How ASCENDING Uses Data Schema Unification for Multi-Data Source Ingestion

By Yi Mu, Cloud Data Architect – ASCENDING
By Channa Basavaraja, Partner Solutions Architect – AWS
By Ryo Hang, Solutions Architect – ASCENDING
By Kelvin Yu and Celeste Shao, Data Engineers – ASCENDING

ASCENDING

Data ingestion and unification play a key role in ensuring consistency, reliability, and performance of data utilized across any organization. It’s crucial for data teams to have well-designed architecture for the ingestion and unification process that can meet business requirements and provide ready-to-use data to the downstream systems.

There are a few common challenges in a data ingestion and unification solution:

Multiple source ingestion
Parallel processing
Data quality
Scalability
Streaming and real-time ingestion

Among these challenges, multi-source ingestion is mostly seen in today’s interconnected organizations. Medium to large organizations tend to collaborate with various external data providers to consume multi-dimensional data to achieve sophisticated analytical capability.
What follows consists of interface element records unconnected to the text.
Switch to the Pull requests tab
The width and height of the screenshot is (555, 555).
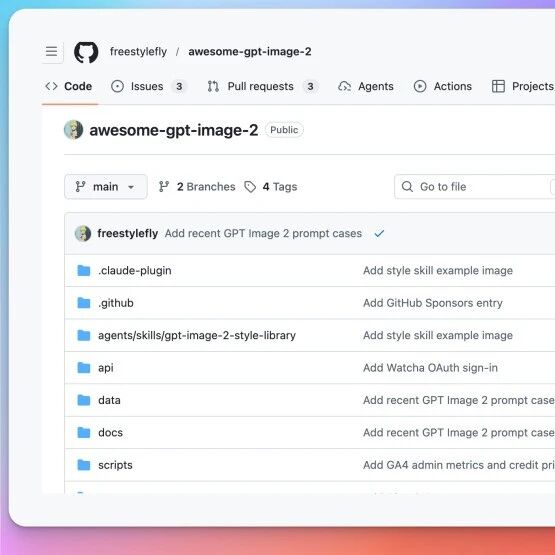coord(262,86)
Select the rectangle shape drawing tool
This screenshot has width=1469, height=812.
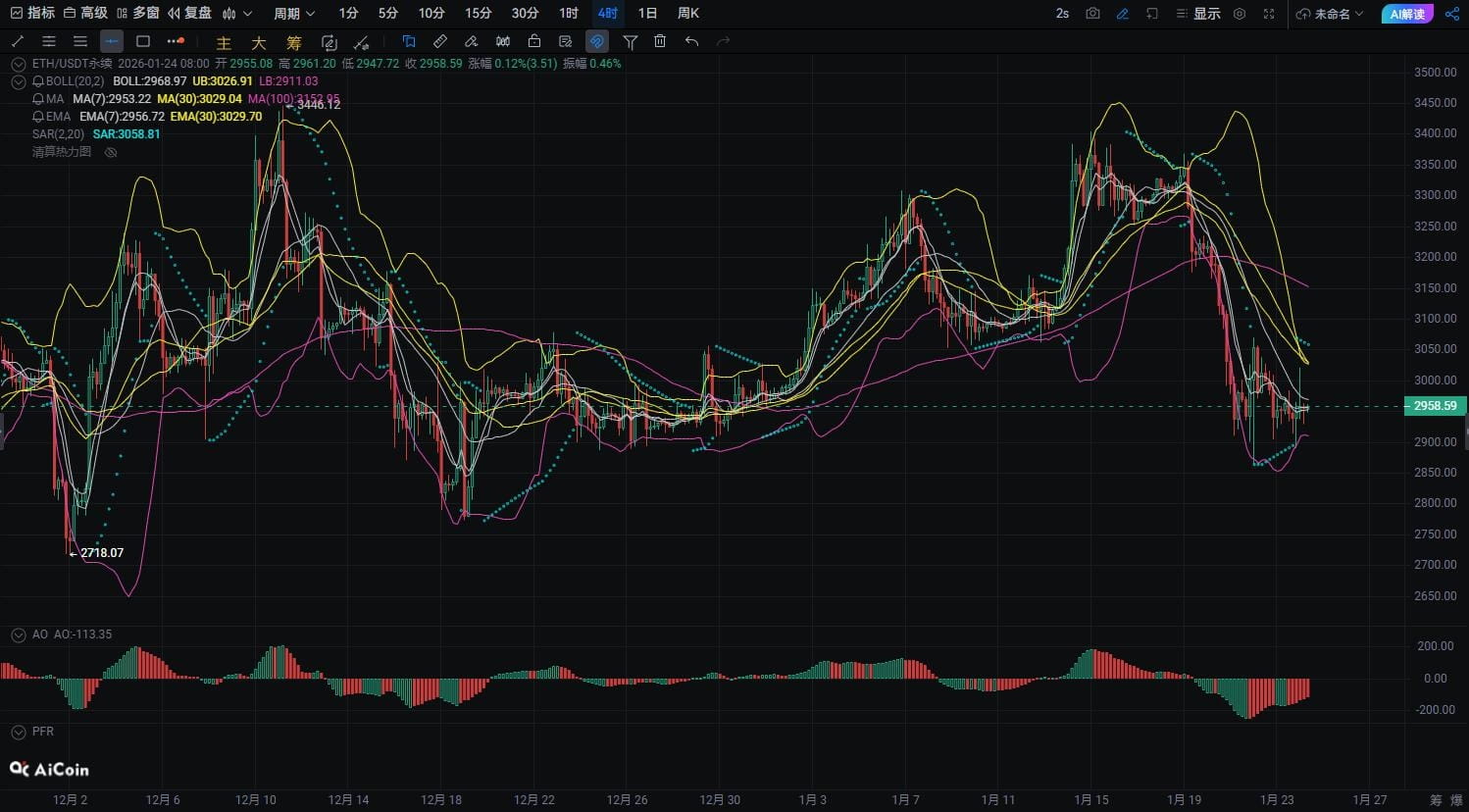[x=143, y=41]
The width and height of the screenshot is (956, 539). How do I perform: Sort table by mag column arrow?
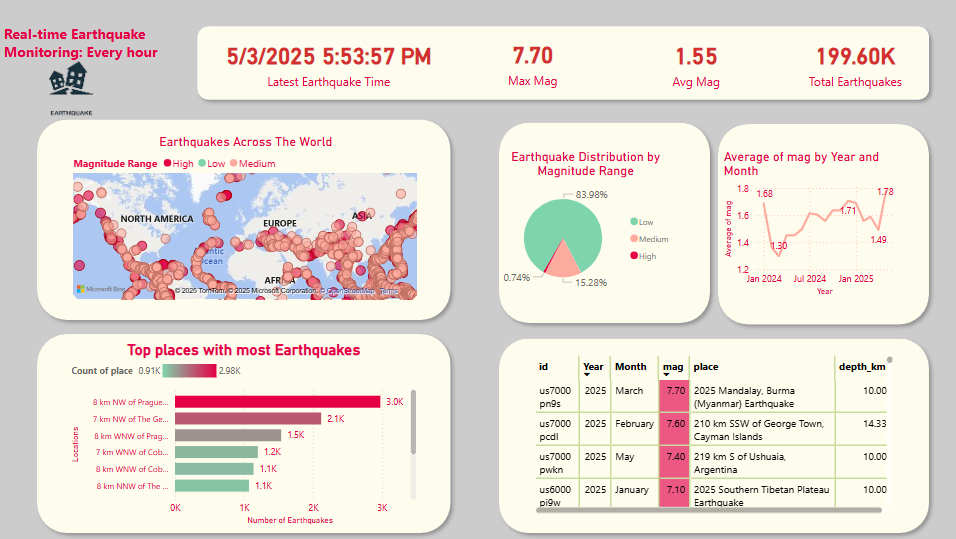pos(667,376)
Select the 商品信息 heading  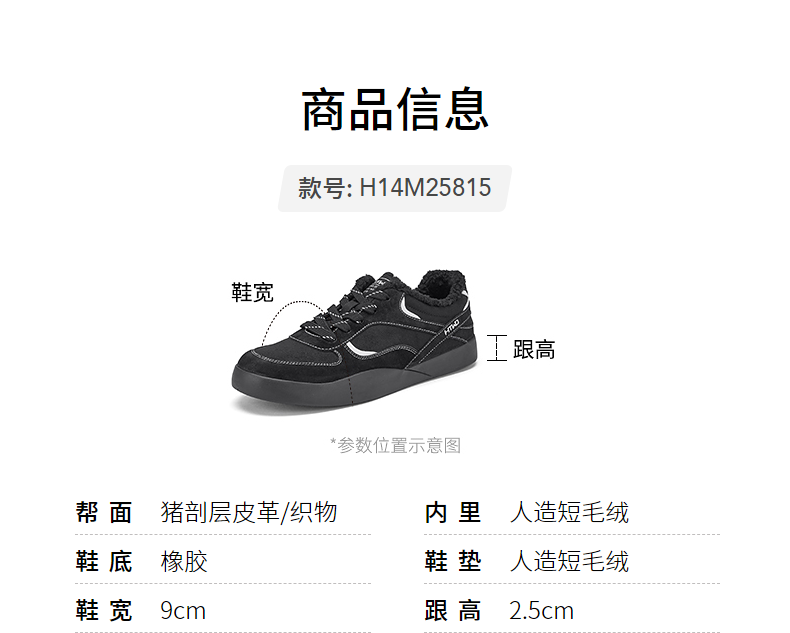click(x=395, y=109)
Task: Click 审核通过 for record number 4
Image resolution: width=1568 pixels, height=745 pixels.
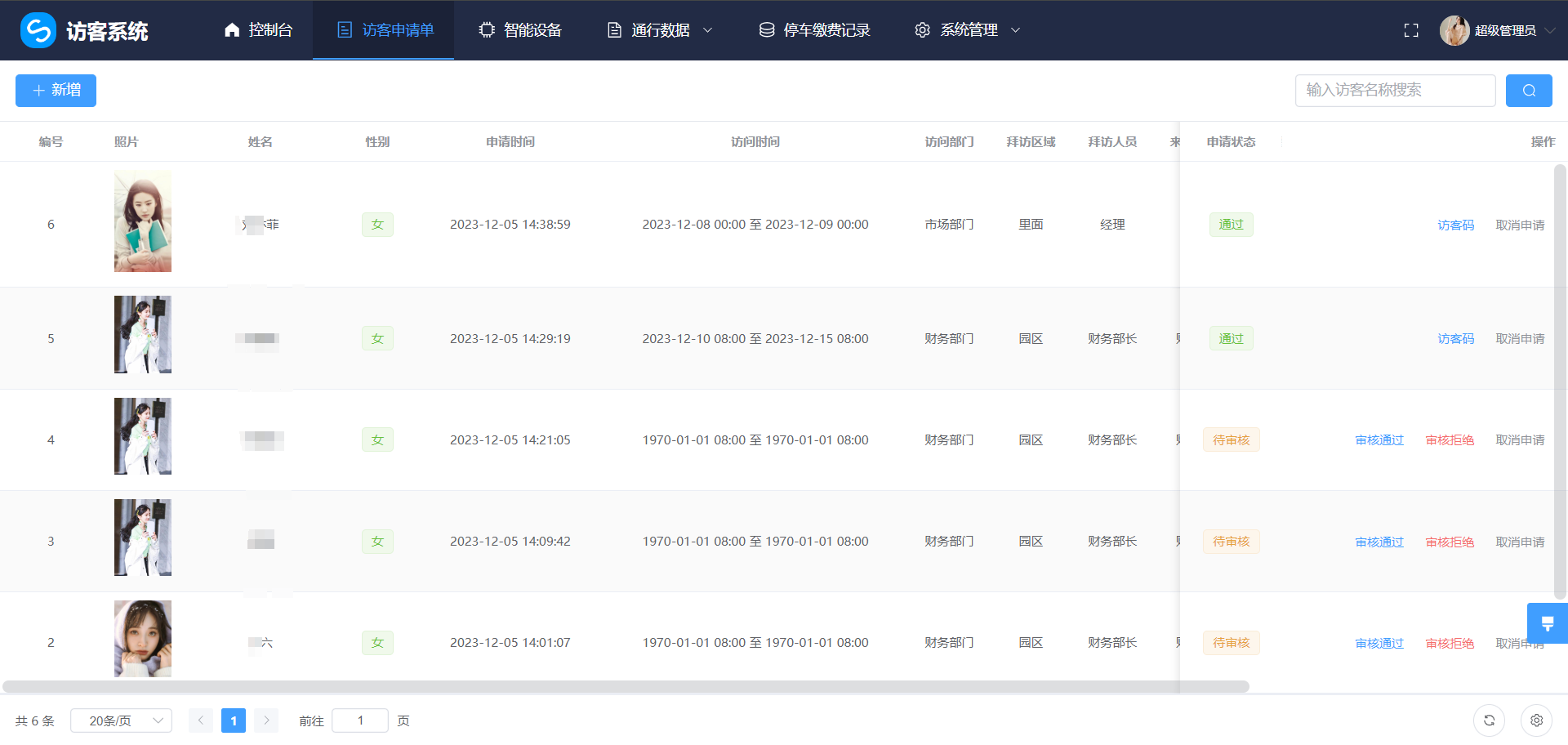Action: click(x=1379, y=440)
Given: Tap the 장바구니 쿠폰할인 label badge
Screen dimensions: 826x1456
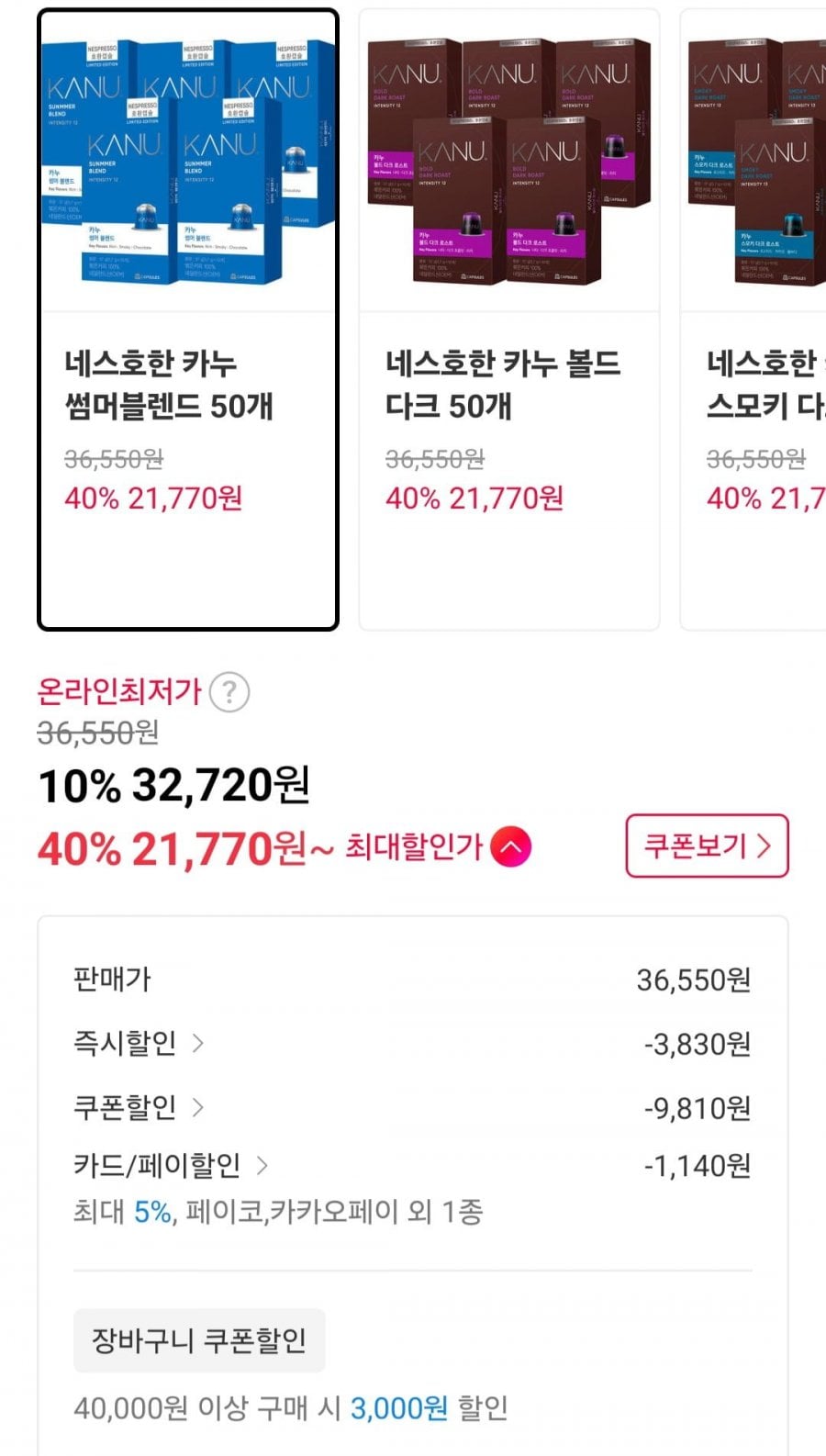Looking at the screenshot, I should click(x=199, y=1340).
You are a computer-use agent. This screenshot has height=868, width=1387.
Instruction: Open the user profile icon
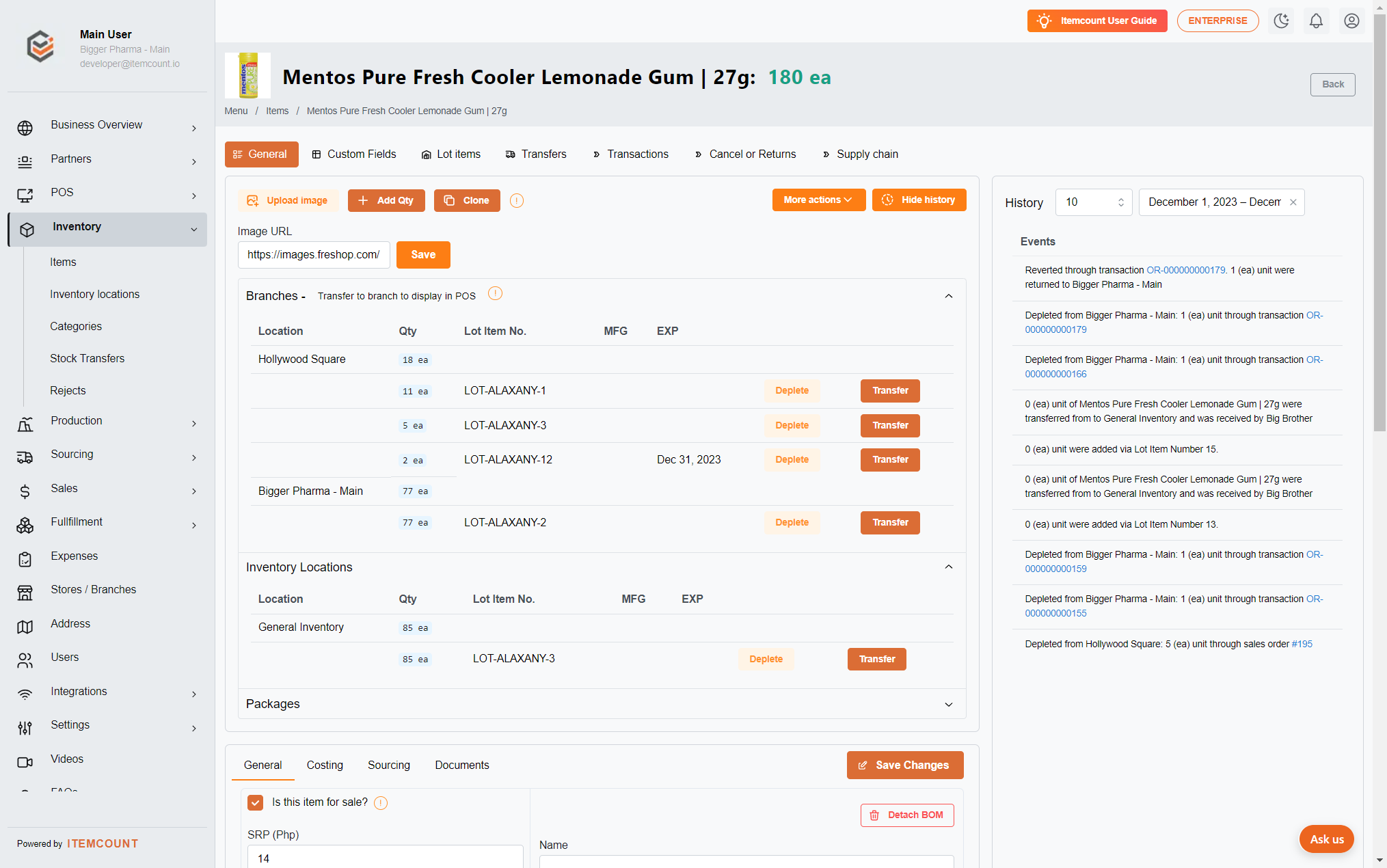pyautogui.click(x=1351, y=21)
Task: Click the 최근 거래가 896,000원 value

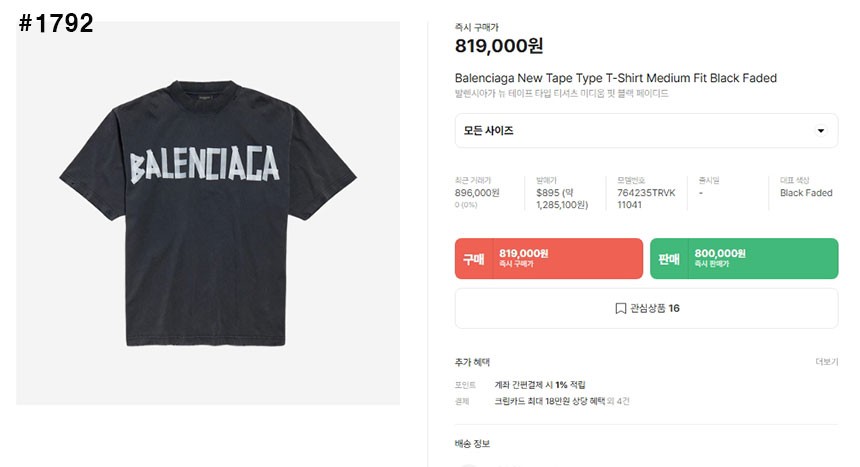Action: pyautogui.click(x=477, y=193)
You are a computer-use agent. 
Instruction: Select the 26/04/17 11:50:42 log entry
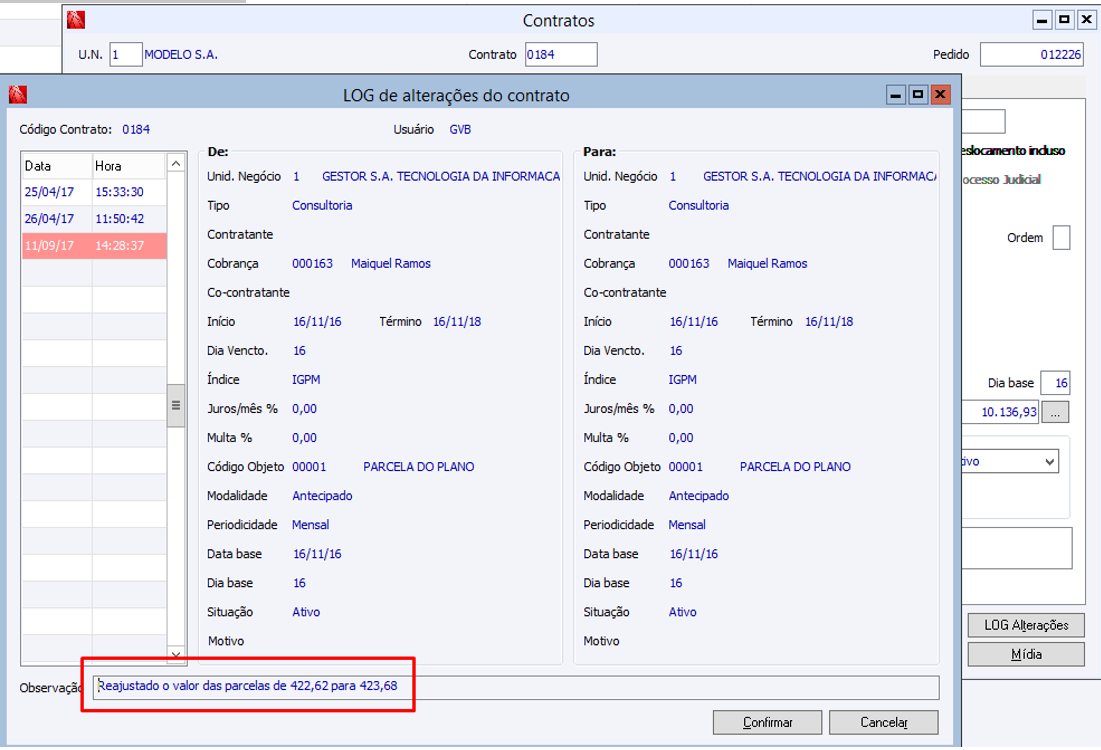(x=94, y=218)
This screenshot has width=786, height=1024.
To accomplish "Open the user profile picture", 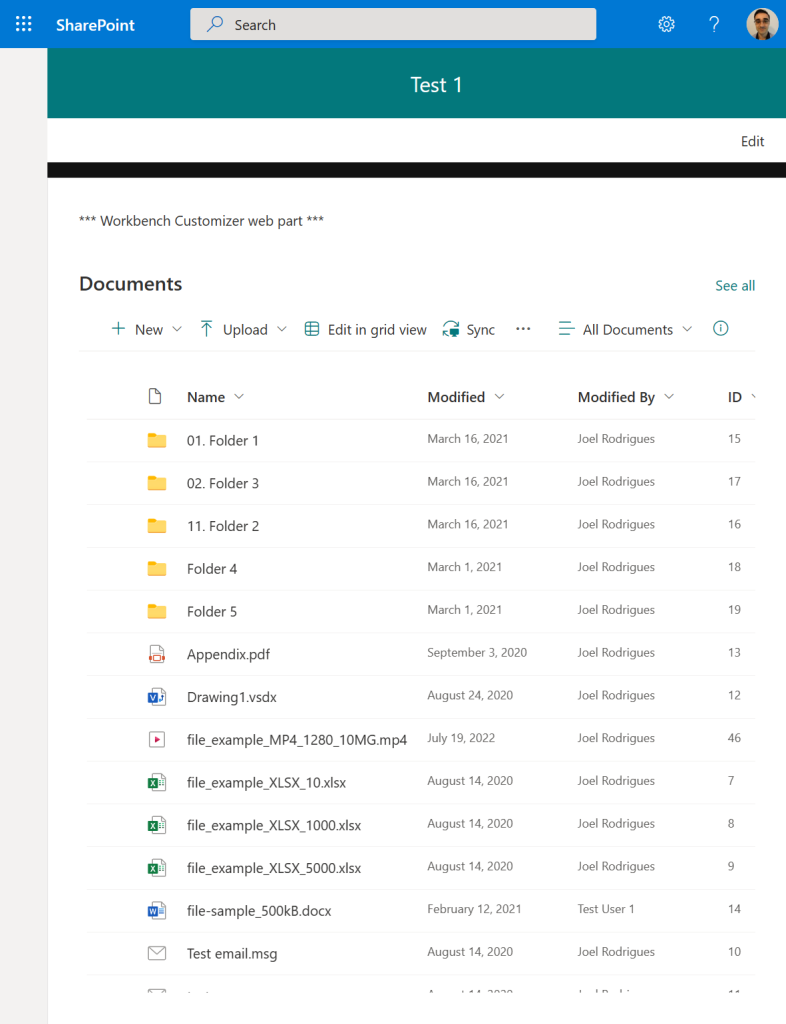I will pos(762,24).
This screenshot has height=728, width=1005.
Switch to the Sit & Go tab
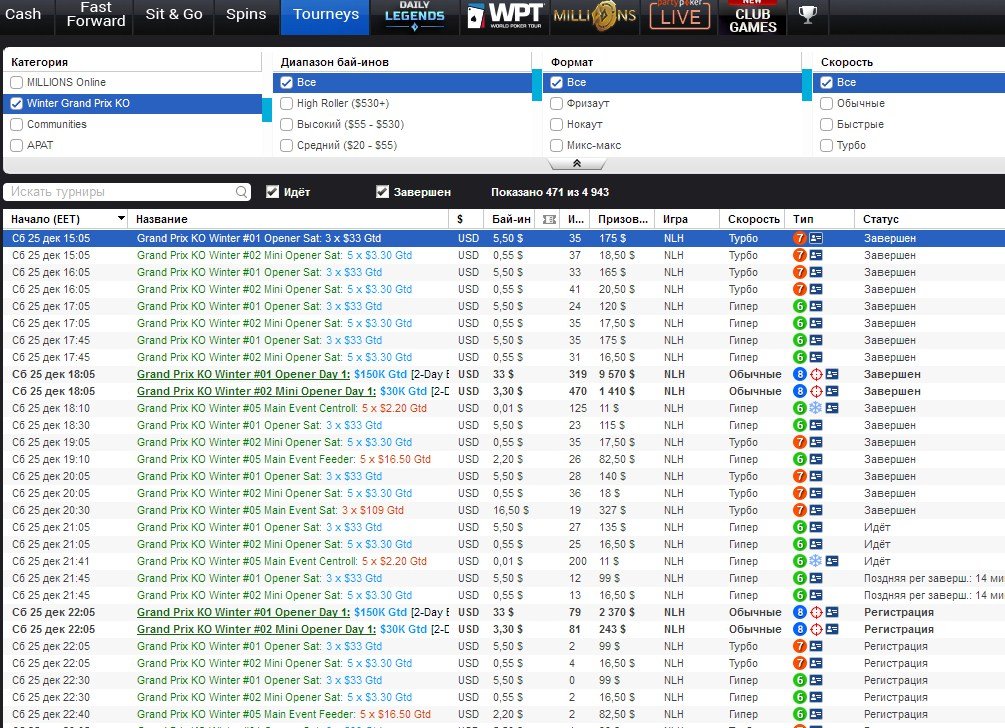(173, 15)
This has created a big challenge for data solution teams to design and implement a unified ingestion process so downstream analytics workload can easily consume those data and bring the value of data.

In this post, we will discuss how ASCENDING set up a unified data ingestion system on Amazon Web Services (AWS) based on a client’s use case and requirements, and how ASCENDING overcame the technical challenges.

ASCENDING is an AWS Advanced Tier Services Partner and AWS Marketplace Seller with Competencies in DevOps and Data and Analytics. ASCENDING provides cloud migration, DevOps, and application development services to enterprise customers.

Data Integration Options

When it comes to data ingestion and integration methodology, there are two primary models: pull and push.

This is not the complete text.